Reproduce the full set of records verbatim.
--- --- ---
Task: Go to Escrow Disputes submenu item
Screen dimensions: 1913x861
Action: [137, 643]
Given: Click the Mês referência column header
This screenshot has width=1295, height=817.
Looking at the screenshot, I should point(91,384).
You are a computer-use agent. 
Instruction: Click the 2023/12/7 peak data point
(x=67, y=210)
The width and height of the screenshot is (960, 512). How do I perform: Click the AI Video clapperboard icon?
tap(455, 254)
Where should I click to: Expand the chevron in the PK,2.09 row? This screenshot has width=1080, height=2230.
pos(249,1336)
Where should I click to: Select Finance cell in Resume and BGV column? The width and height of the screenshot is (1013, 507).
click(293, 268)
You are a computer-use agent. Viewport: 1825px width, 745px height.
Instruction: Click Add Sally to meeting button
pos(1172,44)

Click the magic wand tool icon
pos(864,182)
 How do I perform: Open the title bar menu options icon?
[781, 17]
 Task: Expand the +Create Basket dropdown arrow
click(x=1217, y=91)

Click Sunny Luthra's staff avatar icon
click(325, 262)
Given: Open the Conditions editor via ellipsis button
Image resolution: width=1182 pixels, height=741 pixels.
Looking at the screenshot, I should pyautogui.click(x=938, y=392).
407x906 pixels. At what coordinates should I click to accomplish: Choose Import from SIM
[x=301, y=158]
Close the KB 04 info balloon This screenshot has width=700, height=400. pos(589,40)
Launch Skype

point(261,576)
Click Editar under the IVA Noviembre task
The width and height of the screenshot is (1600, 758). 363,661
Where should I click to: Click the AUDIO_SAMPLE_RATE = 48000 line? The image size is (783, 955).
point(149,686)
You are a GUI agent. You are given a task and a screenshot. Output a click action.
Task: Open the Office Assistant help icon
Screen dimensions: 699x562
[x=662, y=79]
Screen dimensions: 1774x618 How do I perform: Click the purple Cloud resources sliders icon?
--- --- ---
> ANSWER BOX:
Task: Go to Escrow Disputes submenu item
Screen dimensions: 1913x861
Action: [137, 643]
Given: Click the Mês referência column header
This screenshot has width=1295, height=817.
Looking at the screenshot, I should point(91,384).
You are a computer-use agent. 
Instruction: Click the 2023/12/7 peak data point
(x=67, y=210)
The width and height of the screenshot is (960, 512). How do I perform: Click the AI Video clapperboard icon?
tap(455, 254)
Where should I click to: Expand the chevron in the PK,2.09 row? This screenshot has width=1080, height=2230.
pos(249,1336)
Where should I click to: Select Finance cell in Resume and BGV column? The width and height of the screenshot is (1013, 507).
click(293, 268)
You are a computer-use agent. Viewport: 1825px width, 745px height.
Instruction: Click Add Sally to meeting button
pos(1172,44)

Click the magic wand tool icon
pos(864,182)
 How do I perform: Open the title bar menu options icon?
[781, 17]
 Task: Expand the +Create Basket dropdown arrow
click(x=1217, y=91)

Click Sunny Luthra's staff avatar icon
click(325, 262)
Given: Open the Conditions editor via ellipsis button
Image resolution: width=1182 pixels, height=741 pixels.
Looking at the screenshot, I should pyautogui.click(x=938, y=392).
407x906 pixels. At what coordinates should I click to accomplish: Choose Import from SIM
[x=301, y=158]
Close the KB 04 info balloon This screenshot has width=700, height=400. pos(589,40)
Launch Skype

point(261,576)
Click Editar under the IVA Noviembre task
The width and height of the screenshot is (1600, 758). 363,661
Where should I click to: Click the AUDIO_SAMPLE_RATE = 48000 line? The image size is (783, 955).
point(149,686)
You are a GUI agent. You are given a task and a screenshot. Output a click action.
Task: Open the Office Assistant help icon
Screen dimensions: 699x562
[x=662, y=79]
Screen dimensions: 1774x618 How do I perform: Click the purple Cloud resources sliders icon?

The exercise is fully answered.